Both worked for giving TriCare to the Guard, but are active against my RKBA, in ways that interfere with my ability to train privately to save my own a$$ and those of my team through the application of rifle fire. My AR's are very sensitive and take exception to phrases like "no legitimate sporting purpose" or "weapon of choice of gang-bangers."

Forgive me if I imply any disrespect to them and to anyone else who voted specifically to make me eligible for TriCare when I come off active duty. None was intended. But I can't get very excited about taking up a benefit that almost exceeds the dollar value of my normal peacetime level of service (which level of service I'd like to get back to before I retire, by the way) and in a way that furthers the nationalization of health care. There's got to be something in it for them and their agenda. So I'm grateful, but with serious reservations.

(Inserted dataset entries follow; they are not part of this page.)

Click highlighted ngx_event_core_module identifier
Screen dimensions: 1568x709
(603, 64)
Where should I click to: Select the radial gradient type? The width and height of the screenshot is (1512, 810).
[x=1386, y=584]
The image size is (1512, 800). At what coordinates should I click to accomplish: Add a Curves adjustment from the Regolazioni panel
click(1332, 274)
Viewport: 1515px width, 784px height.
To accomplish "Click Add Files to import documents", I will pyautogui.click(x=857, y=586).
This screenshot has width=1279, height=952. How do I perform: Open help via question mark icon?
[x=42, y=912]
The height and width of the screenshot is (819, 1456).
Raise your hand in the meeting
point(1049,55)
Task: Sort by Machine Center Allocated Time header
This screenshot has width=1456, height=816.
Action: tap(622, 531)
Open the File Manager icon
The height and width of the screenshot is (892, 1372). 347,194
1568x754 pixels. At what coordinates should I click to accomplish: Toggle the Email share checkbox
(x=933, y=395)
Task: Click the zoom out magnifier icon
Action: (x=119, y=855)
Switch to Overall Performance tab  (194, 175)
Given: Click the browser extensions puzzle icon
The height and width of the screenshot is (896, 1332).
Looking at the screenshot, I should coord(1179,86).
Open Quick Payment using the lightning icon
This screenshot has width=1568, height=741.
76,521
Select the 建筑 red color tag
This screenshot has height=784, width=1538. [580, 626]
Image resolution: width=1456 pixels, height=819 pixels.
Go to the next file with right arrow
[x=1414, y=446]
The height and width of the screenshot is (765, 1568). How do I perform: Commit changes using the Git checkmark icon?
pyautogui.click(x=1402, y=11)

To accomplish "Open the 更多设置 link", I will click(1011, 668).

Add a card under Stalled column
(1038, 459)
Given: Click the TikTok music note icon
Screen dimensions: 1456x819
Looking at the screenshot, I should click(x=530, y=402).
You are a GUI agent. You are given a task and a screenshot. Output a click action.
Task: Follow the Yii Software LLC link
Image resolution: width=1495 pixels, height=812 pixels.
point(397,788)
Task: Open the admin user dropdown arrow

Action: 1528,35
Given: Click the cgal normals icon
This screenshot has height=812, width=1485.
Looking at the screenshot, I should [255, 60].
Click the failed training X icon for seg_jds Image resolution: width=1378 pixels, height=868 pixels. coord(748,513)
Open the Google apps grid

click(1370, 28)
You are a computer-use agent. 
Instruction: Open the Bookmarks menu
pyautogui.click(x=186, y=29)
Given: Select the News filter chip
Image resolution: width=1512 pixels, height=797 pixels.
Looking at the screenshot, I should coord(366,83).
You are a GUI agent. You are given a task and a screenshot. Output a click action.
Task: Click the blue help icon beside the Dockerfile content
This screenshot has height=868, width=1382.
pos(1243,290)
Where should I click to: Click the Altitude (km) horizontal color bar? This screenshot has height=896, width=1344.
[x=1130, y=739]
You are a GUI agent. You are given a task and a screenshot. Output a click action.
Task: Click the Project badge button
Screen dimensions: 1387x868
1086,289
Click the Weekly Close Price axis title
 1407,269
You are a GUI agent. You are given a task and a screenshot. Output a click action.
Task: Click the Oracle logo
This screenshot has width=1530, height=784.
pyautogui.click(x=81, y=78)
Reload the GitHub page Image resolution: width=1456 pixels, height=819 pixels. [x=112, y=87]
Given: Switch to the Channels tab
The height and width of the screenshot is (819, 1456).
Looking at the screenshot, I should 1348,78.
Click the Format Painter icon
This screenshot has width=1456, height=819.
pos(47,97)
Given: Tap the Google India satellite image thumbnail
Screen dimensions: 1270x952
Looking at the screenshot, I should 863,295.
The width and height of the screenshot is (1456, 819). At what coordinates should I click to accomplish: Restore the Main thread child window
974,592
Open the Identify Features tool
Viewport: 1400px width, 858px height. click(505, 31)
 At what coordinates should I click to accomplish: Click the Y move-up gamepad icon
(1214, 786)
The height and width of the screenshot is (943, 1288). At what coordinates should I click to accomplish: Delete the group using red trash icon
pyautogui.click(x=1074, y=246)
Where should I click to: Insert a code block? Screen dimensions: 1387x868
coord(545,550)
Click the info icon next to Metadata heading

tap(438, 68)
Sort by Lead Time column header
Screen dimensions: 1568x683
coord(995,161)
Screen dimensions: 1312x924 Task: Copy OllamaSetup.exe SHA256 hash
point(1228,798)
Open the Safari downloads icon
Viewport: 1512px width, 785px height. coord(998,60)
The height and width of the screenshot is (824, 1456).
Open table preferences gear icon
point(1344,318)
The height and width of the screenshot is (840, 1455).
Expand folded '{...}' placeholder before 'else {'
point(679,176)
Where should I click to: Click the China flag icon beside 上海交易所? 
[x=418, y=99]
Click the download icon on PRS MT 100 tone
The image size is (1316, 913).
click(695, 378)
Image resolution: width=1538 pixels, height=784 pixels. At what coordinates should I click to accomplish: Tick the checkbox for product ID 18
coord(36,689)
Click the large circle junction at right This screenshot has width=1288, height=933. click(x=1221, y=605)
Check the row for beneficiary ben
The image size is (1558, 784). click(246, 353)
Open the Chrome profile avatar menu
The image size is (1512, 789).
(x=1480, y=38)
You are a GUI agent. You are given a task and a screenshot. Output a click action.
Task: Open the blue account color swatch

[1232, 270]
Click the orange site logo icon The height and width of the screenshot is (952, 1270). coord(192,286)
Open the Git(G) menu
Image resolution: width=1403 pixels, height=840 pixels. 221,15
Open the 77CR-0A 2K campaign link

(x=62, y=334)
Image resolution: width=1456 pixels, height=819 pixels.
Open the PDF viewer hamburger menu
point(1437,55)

Next time Congress wants to do drill-status Guardsmen a favor, fund a live-fire shooting range, equipped for sidearm, carbine, shotgun and LMG, on every Guard and Reserve facility. Staff it (hire retirees and disabled vets! Another lobby to pander to!) so we can sign in on our own time, sign out a piece and work with it any time from 0500 to 2300. We'll police our own brass and clean the pieces; hell, we'd even buy our own practice ammo from the Gummint, at five-percent over Uncle Sugar's price, to defray range operation costs if necessary.